$1B in net revenue

Sands' revenue continues downward trend in Q2 amid Covid restrictions in Macau, but Singapore rebounds

2022-07-21
Reading time 3:20 min

Gaming and hospitality giant Las Vegas Sands has reported financial results for the second quarter of the year. Pandemic-related restrictions and reduced visitation took a toll on its Macau and Singapore operations during the period ended June 30, resulting in a widened net loss of $414 million, compared to $280 million in Q2 last year.

Additionally, the company reported net revenue of $1.05 billion, down from $1.17 billion in the prior quarter; and an operating loss of $147 million, up from the $139 million in the same period last year. Consolidated adjusted property EBITDA was $209 million versus $244 million in the prior year comparable quarter.

"While pandemic-related restrictions continued to impact our financial results this quarter, we were pleased to see the recovery in Singapore accelerate during the quarter, with Marina Bay Sands delivering $319 million in adjusted property EBITDA,” said Robert G. Goldstein, chairman, and chief executive.

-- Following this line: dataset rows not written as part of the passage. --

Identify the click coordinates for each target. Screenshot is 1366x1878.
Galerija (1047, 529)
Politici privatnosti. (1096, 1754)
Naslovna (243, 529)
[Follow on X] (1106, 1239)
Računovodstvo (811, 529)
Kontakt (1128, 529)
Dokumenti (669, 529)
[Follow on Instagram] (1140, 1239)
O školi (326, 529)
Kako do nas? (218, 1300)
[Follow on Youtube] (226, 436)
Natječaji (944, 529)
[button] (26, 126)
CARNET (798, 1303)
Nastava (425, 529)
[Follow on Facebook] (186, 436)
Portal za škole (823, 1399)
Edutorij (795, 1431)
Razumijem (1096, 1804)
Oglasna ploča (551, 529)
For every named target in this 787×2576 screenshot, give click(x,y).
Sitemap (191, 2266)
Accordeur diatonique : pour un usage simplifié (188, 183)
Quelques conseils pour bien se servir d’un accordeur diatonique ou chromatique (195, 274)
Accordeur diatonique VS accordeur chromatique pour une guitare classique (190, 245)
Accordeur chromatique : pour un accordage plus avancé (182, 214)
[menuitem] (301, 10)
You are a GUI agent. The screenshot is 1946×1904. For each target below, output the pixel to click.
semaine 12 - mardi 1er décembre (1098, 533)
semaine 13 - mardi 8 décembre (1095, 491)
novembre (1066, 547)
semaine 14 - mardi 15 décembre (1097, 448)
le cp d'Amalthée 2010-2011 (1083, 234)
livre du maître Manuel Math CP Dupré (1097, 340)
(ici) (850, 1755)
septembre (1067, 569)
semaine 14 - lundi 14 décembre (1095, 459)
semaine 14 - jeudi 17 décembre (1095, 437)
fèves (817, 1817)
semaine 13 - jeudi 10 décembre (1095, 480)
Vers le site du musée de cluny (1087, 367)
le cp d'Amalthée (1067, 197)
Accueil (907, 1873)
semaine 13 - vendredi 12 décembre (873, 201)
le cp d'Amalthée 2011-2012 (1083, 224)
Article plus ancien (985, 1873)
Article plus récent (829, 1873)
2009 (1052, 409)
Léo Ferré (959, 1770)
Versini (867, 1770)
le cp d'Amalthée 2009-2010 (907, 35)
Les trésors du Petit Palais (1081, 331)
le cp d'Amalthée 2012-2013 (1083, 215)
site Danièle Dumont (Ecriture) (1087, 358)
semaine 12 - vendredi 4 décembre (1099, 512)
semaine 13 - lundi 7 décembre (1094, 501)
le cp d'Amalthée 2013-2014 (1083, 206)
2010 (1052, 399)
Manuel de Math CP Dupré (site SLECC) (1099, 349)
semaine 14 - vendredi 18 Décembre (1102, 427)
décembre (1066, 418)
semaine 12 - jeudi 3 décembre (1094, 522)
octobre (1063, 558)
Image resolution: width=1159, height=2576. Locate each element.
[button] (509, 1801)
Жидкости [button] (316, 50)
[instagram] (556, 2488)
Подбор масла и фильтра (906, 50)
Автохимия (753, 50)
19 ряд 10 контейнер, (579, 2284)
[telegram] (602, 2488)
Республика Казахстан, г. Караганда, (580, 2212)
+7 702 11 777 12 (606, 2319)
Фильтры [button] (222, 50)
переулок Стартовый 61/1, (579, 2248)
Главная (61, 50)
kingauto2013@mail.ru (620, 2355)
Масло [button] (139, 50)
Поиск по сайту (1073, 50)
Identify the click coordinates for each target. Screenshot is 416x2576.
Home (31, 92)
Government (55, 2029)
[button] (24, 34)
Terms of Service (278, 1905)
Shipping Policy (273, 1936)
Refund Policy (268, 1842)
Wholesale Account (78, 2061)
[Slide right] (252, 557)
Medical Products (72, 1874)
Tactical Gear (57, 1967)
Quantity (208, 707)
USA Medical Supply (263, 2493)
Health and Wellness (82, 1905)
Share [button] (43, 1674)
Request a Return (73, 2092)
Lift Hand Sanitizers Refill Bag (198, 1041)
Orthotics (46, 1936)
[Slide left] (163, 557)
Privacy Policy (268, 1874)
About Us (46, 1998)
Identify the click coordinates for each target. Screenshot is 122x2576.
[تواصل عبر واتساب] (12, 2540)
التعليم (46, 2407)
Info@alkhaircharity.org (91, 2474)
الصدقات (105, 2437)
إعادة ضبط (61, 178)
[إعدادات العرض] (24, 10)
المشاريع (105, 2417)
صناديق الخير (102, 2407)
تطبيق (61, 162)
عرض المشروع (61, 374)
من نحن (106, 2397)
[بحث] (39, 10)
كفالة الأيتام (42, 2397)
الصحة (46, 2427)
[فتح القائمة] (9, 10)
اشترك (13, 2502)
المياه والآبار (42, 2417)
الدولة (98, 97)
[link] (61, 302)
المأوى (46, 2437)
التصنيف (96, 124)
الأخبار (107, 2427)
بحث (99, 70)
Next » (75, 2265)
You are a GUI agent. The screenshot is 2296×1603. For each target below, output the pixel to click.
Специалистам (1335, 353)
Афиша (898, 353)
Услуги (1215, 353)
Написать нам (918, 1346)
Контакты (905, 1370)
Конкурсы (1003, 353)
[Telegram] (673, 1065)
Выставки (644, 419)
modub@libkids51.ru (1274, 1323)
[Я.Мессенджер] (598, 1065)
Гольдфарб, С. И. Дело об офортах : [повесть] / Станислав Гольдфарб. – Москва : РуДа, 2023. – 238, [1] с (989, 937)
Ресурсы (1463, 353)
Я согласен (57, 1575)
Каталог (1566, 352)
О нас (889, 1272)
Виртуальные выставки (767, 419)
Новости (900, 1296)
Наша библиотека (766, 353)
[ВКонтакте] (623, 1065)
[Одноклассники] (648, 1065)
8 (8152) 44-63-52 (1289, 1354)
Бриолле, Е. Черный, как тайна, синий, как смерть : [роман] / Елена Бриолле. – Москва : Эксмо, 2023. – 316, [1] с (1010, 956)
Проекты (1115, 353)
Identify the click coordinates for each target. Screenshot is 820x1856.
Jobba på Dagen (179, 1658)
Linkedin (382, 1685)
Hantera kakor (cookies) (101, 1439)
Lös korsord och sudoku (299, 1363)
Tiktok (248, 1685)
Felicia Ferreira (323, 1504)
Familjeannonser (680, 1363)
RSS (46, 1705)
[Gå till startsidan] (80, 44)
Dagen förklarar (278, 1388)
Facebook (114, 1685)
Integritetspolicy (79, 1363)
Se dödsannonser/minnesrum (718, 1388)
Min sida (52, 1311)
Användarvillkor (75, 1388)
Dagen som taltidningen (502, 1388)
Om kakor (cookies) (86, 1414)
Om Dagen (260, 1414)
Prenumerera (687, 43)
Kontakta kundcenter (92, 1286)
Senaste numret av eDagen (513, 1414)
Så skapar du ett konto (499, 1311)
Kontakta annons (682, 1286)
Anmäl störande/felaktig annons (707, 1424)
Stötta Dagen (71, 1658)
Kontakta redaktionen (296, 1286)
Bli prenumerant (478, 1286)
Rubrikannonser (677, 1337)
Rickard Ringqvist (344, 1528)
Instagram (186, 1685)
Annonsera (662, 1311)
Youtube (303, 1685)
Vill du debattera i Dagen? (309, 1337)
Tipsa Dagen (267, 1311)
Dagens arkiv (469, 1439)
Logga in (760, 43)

The executive further said the company remains "enthusiastic" about the opportunity to welcome more guests back to its properties once greater volumes of visitors are eventually able to travel to Macau and Singapore.

While demand for the company’s offerings from customers who have been able to visit these locations remains "robust," Sands credits pandemic-related travel restrictions still in place in both Macau and Singapore as continuing to hinder current financial performance.

"Our industry-leading investments in our team members, our communities, and our Integrated Resort property portfolio position us exceedingly well to deliver future growth as travel restrictions subside and the recovery comes to fruition,” Goldstein added.



Breaking down companywide revenue for the period by vertical shows casino revenue represented $709 million of the total, while rooms delivered $97 million in revenue. Food and beverage revenue amounted to $63 million, mall posted $148 million, and convention, retail, and others represented $28 million.

Macau operations represented $374 million of total revenue. The company’s presence in the market was led by The Venetian Macau, which delivered $150 million in revenue, followed by The Londoner Macao and The Plaza Macau and Four Season Macau with $79 million each. The Parisian Macao posted $42 million.  Meanwhile, Singapore’s Marina Bay Sands saw revenue of $679 million.

Sands’ second-quarter results don’t reflect revenue generated since a government-ordered closure of Macao’s 41 casinos that began July 11. According to a government announcement earlier this week, casinos are expected to reopen on Saturday, July 23.


Marina Bay Sands in Singapore

Goldstein said the rebound of the Singapore market was one ray of sunshine in the second-quarter report, and he acknowledged that Macao continues to be a struggle. He noted the company has invested $2.2 billion in Macao and $1 billion in Singapore in the past year.

"The operating environment there (in Macao) remains very difficult,” Goldstein told investors in a conference call on earnings. "Restrictions have been lifted. Macao has proven resilient at the premium mass level in both the gaming and retail perspective."

"As the market eventually recovers, our $2.2 billion investment program at Four Seasons and Londoner (in Macao) will provide outstanding growth opportunities in both the premium and mass customer segments," he further commented as reported by Las Vegas Review-Journal.

The $1 billion investment in Singapore upgrades hotel rooms in the company’s Marina Bay Sands, and Goldstein said he expects the update will command even higher room rates than before the pandemic. Marina Bay Sands, he said, already has delivered $319 million in adjusted property cash flow during the quarter.

Sands officials offered investors no guidance on the third-quarter financial picture which likely will be affected by 12 days of closures and a slow rebound.


Ao Ieong U, secretary for social affairs and culture

Earlier this week, Ao Ieong U, secretary for social affairs and culture, said at a briefing that Macau will allow gaming venues to resume operations as long as they meet the required conditions in regards to ventilation and disinfection. The facilities are also required to have 50% of normal staffing levels at work, and activities that require the removal of masks for extended periods of time are forbidden. 

However, according to analysts, even with the Saturday reopening in sight, it could take weeks for visitation numbers to bounce back. It was also earlier this month that analysts predicted that any recovery in gaming revenue would most likely not happen until the end of the third quarter or during the fourth quarter. 

The city's six current concessionaires have had their licenses extended temporarily to December while a new tender process is underway.

"We appreciate the clarity of the revised gaming law in June and we look forward to participating in the concession retendering process as it proceeds,” Goldstein said during the call with investors. "We consider our portfolio of resorts in Asia to be the ideal platform for growth in the years ahead, and we’ll additionally pursue other opportunities in large land-based destinations in the U.S. and Asia," he concluded as reported by Review-Journal.